À medida que mais criadores buscam justiça na esfera judicial, a situação se mostra complexa, especialmente em um cenário onde diferentes camadas de direitos autorais podem estar em jogo, como observado por Evan Everist, advogado especializado em direitos autorais. Um exemplo notável é o jogo Fortnite da Epic Games, onde conteúdos gerados pelo usuário podem adicionar outra camada de propriedade intelectual a um vídeo de gameplay. Essa multipolaridade de direitos pode tornar a situação ainda mais arriscada para empresas que desenvolvem IA treinada com esses vídeos.

Embora os litigantes aleguem proteção por uso justo, a deliberação sobre o que constitui uma obra transformativa em um tribunal continua nebulosa. Em um caso anterior, um tribunal decidiu que a cópia de milhões de livros pelo Google era aceitável em contextos de digitalização, mas isso não garante imunidade para as empresas de IA que praticam atividades semelhantes.

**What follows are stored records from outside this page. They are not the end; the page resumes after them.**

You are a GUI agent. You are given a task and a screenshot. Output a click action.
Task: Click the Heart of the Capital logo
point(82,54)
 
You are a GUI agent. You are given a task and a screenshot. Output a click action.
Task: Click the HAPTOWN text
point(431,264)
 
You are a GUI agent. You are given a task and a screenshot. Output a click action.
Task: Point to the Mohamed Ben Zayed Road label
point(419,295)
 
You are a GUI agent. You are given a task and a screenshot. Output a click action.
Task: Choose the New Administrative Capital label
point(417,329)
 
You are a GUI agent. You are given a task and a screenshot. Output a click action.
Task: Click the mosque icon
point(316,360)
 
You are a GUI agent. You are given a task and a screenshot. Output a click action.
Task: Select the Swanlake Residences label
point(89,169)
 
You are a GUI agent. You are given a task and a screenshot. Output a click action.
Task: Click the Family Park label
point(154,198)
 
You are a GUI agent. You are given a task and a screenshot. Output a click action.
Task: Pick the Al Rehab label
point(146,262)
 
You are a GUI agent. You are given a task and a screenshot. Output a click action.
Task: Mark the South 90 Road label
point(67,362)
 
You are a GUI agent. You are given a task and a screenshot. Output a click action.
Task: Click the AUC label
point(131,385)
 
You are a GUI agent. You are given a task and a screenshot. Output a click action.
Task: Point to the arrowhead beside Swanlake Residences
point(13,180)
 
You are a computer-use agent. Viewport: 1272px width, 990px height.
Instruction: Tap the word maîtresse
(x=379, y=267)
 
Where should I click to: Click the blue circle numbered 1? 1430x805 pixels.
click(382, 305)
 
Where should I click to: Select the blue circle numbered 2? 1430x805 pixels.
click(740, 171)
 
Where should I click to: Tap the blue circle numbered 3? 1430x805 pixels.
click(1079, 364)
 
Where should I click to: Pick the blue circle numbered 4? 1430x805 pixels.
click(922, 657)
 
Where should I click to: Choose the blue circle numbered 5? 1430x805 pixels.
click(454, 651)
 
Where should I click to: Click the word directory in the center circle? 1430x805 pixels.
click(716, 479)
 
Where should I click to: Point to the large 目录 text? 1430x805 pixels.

Se um modelo generativo reproduzir um trabalho protegido por direitos autorais, um indivíduo que publicar esse output pode enfrentar acusações de violação, mesmo que a empresa tenha uma declaração de isenção para seus clientes corporativos.

Ao discutir riscos legais, Weigensberg adverte que a implicação não se limita apenas à violação de direitos autorais, mas também envolve o uso de marcas registradas e a possível violação de direitos de imagem. Com a crescente curiosidade em torno dos “modelos mundiais”, que envolvem a geração de jogos em tempo real, o risco de que esses jogos sintéticos se aproximem demais do conteúdo em que o modelo foi treinado se torna um fator crítico que as empresas precisam considerar. À medida que o cenário legal continua a evoluir, as tecnologias de IA generativas enfrentarão desafios significativos, não apenas na defesa de sua metodologia de treinamento, mas também na gestão de seu impacto sobre as propriedades intelectuais das indústrias criativas, incluindo a esfera dos jogos.